Now On DVD: TOY STORY 3.

Posted: November 5, 2010 in Cartoons, Movies (T)



Here’s what happened when I took to the internet to belatedly push a product that everyone in America has already tasted.  Hey you guys, ever heard of vanilla ice cream? It’s yummy…

I didn’t write about Toy Story 3 when it was released this past summer because we had another writer cover it for the site, and besides:  What is there left to say?  Toy Story 3, now on DVD, is probably the best-received movie of the year, and certainly one of the most popular.  It’s great.  Who could argue?  I guess that’s why people get into the whole debate over which Toy Story movie is the best one, which to me is a massive waste of time.  This isn’t the Olympics.  There’s no gold, silver, or bronze.  It’s okay to like all three movies in a series equally, or at least to not use up valuable brain diskspace on debating when there are millions of better questions to ponder. 

What separates Toy Story 3, and what makes it so unusual in the realm of adult-friendly kids movies, is the concessions to the passage of time.  Fifteen years have passed in the real world between Toy Story 1 and Toy Story 3, and nearly as much time has passed for the characters on screen.  Andy, the boy who owns Cowboy Woody and Buzz Lightyear, is now packing for college.  Buster, the family dog, is now gray and slow – it’s revealed as a sight gag but there’s a sadness to it also.  This is kind of how it goes with Toy Story 3, it has smartly-observed melancholy moments mixed in with the laughs, and I guess why so many people reported why the movie brought them to tears – caring about characters in a movie series isn’t entirely unlike caring about people in real life:  Allowing yourself to care about anyone or anything means that you are allowing yourself to be endangered by the pain that can come when that person or thing goes away.
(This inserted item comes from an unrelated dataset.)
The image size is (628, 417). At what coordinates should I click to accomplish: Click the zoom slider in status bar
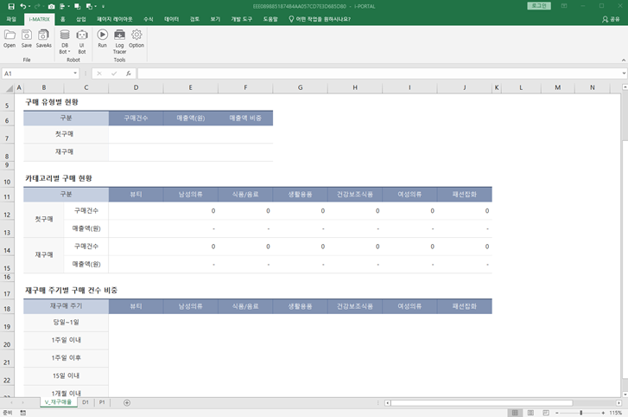580,413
That sounds pretty deep for a kids movie, sure, but that’s why Pixar is on such a winning streak, pretty unprecedented for a creative filmmaking collective.  They’re the folks who made a movie (Up) about a retired widower into one of the most popular movies of 2009.  And now we have Toy Story 3, a movie about loss and goodbyes and moving on, and as usual, about friendship and how that can save you.  In Toy Story 3, Woody and Buzz and the whole group of toys from the previous stories are about to be split up – Andy is going to college and he isn’t taking them all with him, if any.  Through a series of events familiar to any family with grown children, the toys end up at a children’s day care center, which starts out looking like an idyllic Florida home for retired toys, but turns out to be a waking nightmare of careless and hyperactive children, crayons to the face, broken pieces, and no support from one’s fellow toys.

The tour guide to the new realm is a big purple teddy bear named Lots-O’-Huggin’ Bear, voiced by Ned Beatty, who is one of the two best characters in the movie.  Lots-O’-Huggin’ has the stately, stentorian tones of a Southern gentleman, but also a hidden mean streak a mile wide.  He’s not the friendly father figure he might initially appear.  We learn how Lots-O’ became who he is during an extended origin sequence.  The fact that Toy Story 3 makes room for a secret origin of an evil teddy bear is one main reason why I enjoyed it so much.  The fact that its plot is really one extended riff on The Great Escape, one of my favorite movies, is another.  Of course our heroes aren’t going to take this lying down – they want out.  But it’s no easy escape.

Another complicating factor is Ken, voiced by Michael Keaton, who is the other great introduction to the series.  He’s a constantly-smiling, vain, double-talking tuppie (toy yuppie?) who sets his sights on Barbie, who joined our gang back in Toy Story 2.  Is he for real?  Is he trying to lead her to the dark side, while letting her friends go to the junk pile?  Are they truly soulmates?  Does that ascot go with those shorts?  A major source of fun in Toy Story 3 comes out of those moments, and let’s note again (as we did when talking about The Other Guys) how very good it is to have Michael Keaton and his particular brand of energy and anarchy back in movies, in any form.

Somehow it all comes together without seeming like too many characters.  The movie is fast-paced, fun, and affecting.  I’m not saying anything you probably don’t already know – seems like everyone I know has seen Toy Story 3 by now.  But in case you didn’t know that it landed in stores this week, now you do.  Just in time for [[two months of stores pushing it for]] Christmas!